Marsh is an astute businessman, but this hobby of his is the real head-turner. “People always get excited because they are not cars that they see every day,” he said.
Marsh is a member of the Jamaica Classic Cars Club, which includes almost 300 other car fanatics like him. He says the club has a drive out almost every month, which is usually an exciting occasion.
His storied collection already includes a 1972 Lotus Elan Plus 2, a 1965 MGB Roadster, a Volkswagen Bug, a 1973 Mustang Mach 1, a 1985 Mercedes 280SL, a 1992 300SL Mercedes – which is the newest car he has – a 1969 Lotus Cortina and three Triumphs – a 1970 Triumph TR6, a 1972 Triumph Stag and a 1970 Triumph 2000 Mk2.
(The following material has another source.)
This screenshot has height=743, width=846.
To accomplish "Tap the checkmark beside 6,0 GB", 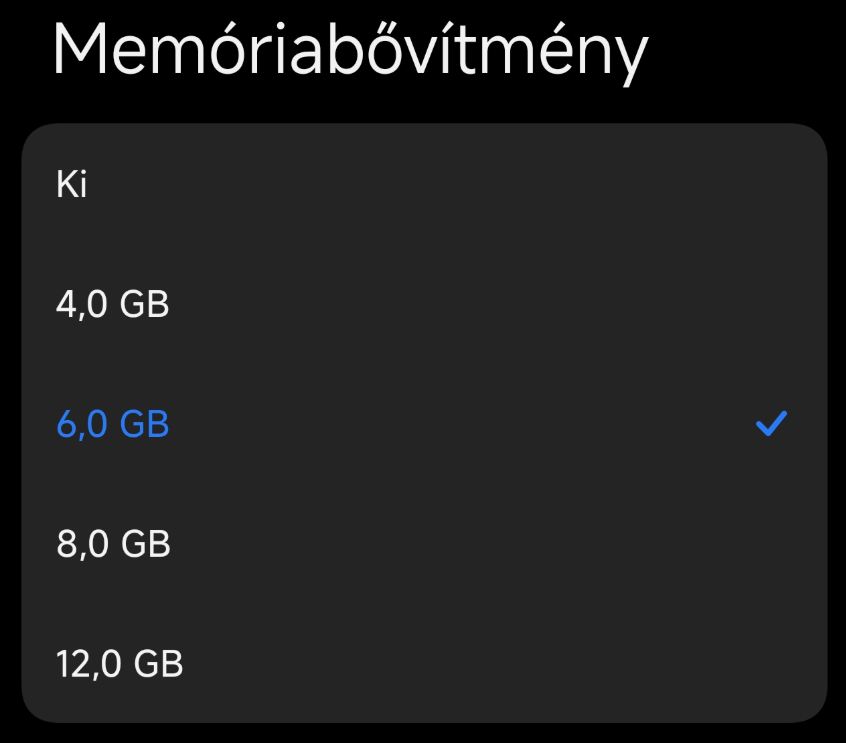I will coord(771,424).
He admits that sometimes, for over the course of a year, he does not drive some of these vehicles. He described how he goes about selecting his purchases: “If I see something and I am interested and it’s something that I’d want, then I will look into it. One has to be careful not to spend too much money on something that does not earn money. It’s basically a hobby for satisfaction – that’s what it all boils down to.”
With that in mind, Marsh is careful not to get carried away with it all. “If I’m working on a car and it’s becoming work, then I put it down. I leave it and get back to it another time,” he said. “It must not stress you out – they’re supposed to de-stress.”
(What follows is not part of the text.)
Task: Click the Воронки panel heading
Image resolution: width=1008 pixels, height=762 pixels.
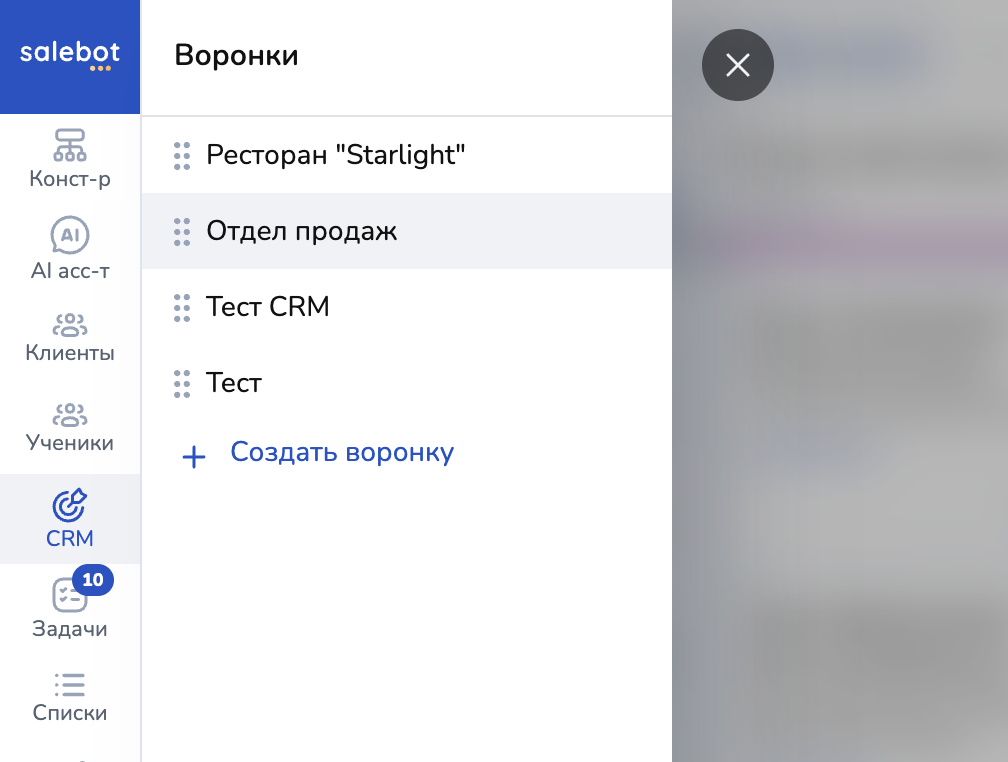Action: 236,55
He explained, “I build them, I do the mechanical work and fabricate body parts for them from time to time, especially panels. Panels may rot away – you have to cut it out and do the measurements around it. A fender may also be in bad shape and you have to select the right sheet metal to replace the rusted-out ones.”
Hot off the production line
Marsh takes pride in knowing that all his classic cars are kept classic, retaining most of the qualities that made them the showstoppers they were (and still are) back in the day. “All of my cars are standard,” he said. “They are like the day they were purchased, or like how they rolled off the production line. No modifications or anything of the sort.”
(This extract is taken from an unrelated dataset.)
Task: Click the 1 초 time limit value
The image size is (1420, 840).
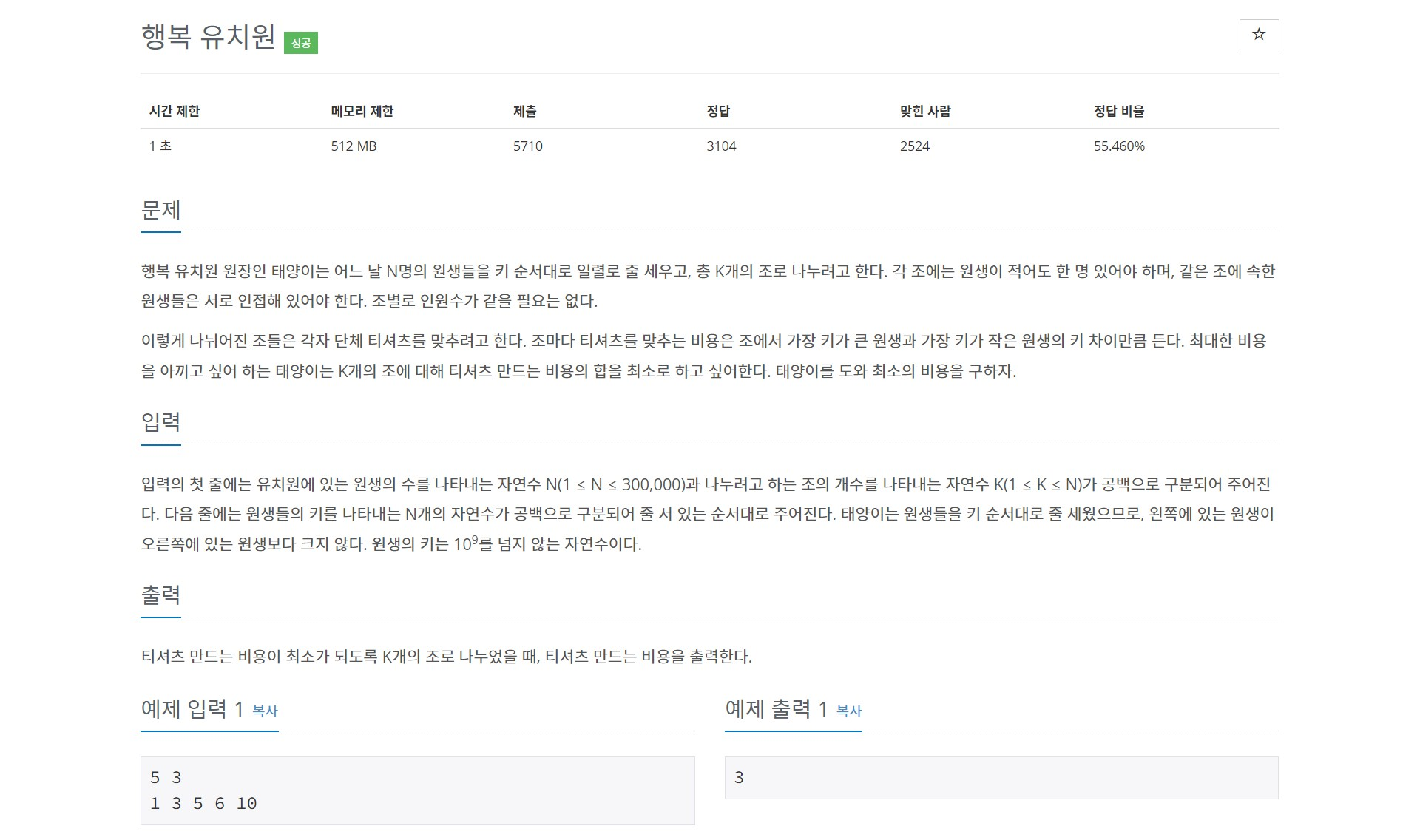Action: [160, 146]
Does he have a favourite car? “They’re all my favourites,” he said, laughing. “I like convertibles,” he admitted. “I like the feeling of the rush of the wind through my hair. My favourite convertible is my 1970 TR6 and my favourite coupe is my 69 Lotus Cortina, which is white with green flash on the side.”
A family man, Marsh has a grandson who is interested in the hobby but is currently living abroad. Understandably, the granddaughters are not too keen on his interest. For now, he is enjoying his hobby to the fullest extent and taking care of his fleet of classics with no intentions to sell, at least for now.
“I don’t fix them to sell,” he said. “Maybe when I get old and I can’t drive them anymore, I’ll sell to people who are interested.”